[START Raw data]

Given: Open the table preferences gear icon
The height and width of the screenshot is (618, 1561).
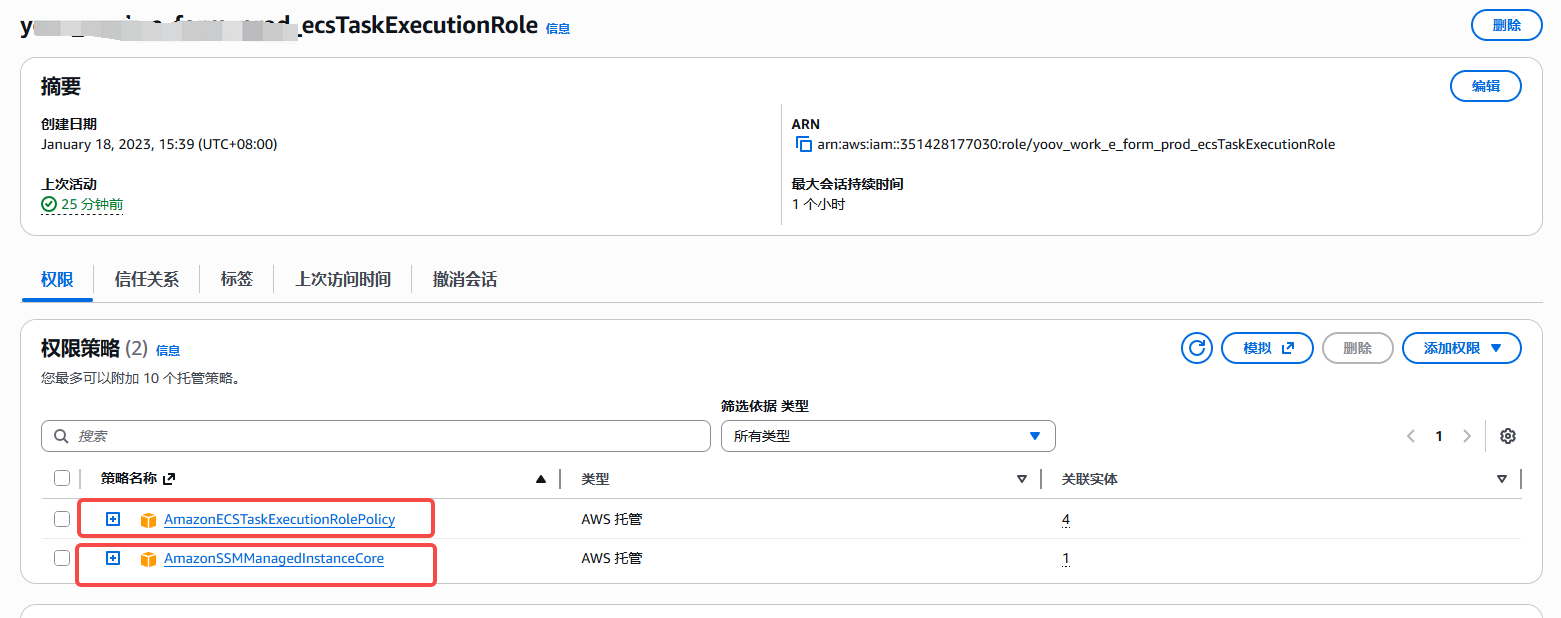Looking at the screenshot, I should 1508,436.
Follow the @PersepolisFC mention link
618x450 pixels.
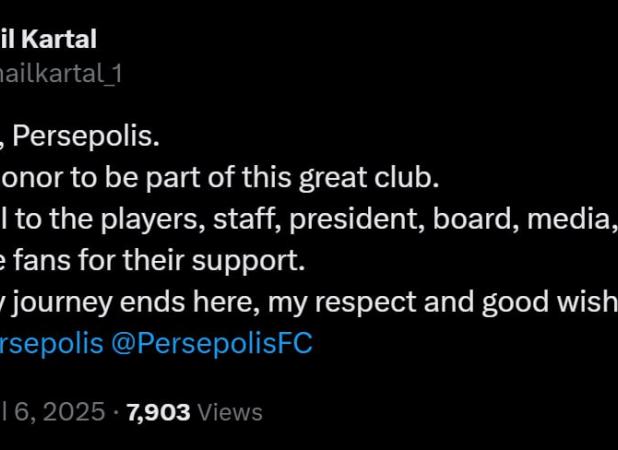pos(212,344)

[END Raw data]

*Work instructions*
Edit the lines above by replacing "preferences" with "settings" and leaving everything else unchanged. Leave the pictures out of your answer.

*Full response*
Given: Open the table settings gear icon
The height and width of the screenshot is (618, 1561).
Looking at the screenshot, I should 1508,436.
Follow the @PersepolisFC mention link
618x450 pixels.
pos(212,344)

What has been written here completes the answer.